Credit-first and AI-driven from day one
Nubank launched with a credit card in Brazil, unlike most digital banks that started with payments or savings and added credit later. “We had to manage credit and manage economic cycles. It was either do that or not survive. It becomes much more difficult to make the leap to a credit-led organization later,” said Selesner.
That choice built 17 generations of limit-increase models, 10 generations of acquisition modeling, more than 100 terabytes of behavioral data, and a culture in which more than 1,000 risk-monitoring artifacts are reviewed every week.
The most significant recent development is nuFormer, a transformer-based risk model that delivered a 70% reduction in risk for an equivalent population compared to previous generations. Across model iterations, Nubank’s AI improvements now deliver approximately three times the performance gain typically seen in a single model generation.

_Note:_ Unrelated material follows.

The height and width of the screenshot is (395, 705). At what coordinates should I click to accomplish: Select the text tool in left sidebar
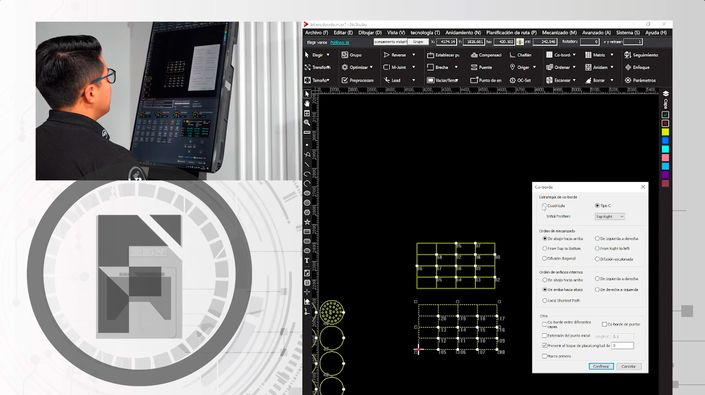[x=307, y=261]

The critical distinction: Nubank uses these gains to identify customers more accurately, not to lower underwriting standards. In Q4’25, this translated into a 50-basis-point increase in Nubank’s credit card purchase volume market share in Brazil — the largest absolute gain by any player in the last decade, per management data.
And the more powerful models are introduced within Nubank’s unchanged, fundamental approach to risk management. “We continue to expect the future to be worse than the past to maintain that bar of resilience. That’s part of Nubank’s core,” said Horn. In Q4’25, write-offs remained stable at 2.8% to 2.9% of the current book.
Responsible growth, significant runway ahead
Nubank’s executives still see meaningful room to deepen customer relationships responsibly. Average revenue per active customer stands at US$15 in Q4’25, compared to ~US$40 for Brazilian incumbent banks, reflecting a customer base still in the earlier stages of credit engagement, and a significant opportunity to grow by serving existing customers better.
The company’s credit book grew approximately 40% from Q4’24 to Q4’25, with US$11 billion in unused credit limits now available to customers who have already been granted them.
When customers need help most
The episode release coincides with Nubank’s confirmed participation in the Novo Desenrola Brasil, the federal government’s debt renegotiation program. In addition to serving customers eligible for the government initiative, Nubank has launched a parallel program for those who do not meet the program’s eligibility criteria with the possibility of credit card reactivation.
Both programs operate entirely within the Nubank app, with offers built around each customer’s individual payment capacity. The company’s renegotiation approach includes internal policies that limit debt growth over time and ongoing educational content on financial organization, with the goal of helping customers rebuild on more sustainable terms and maintain their financial health going forward.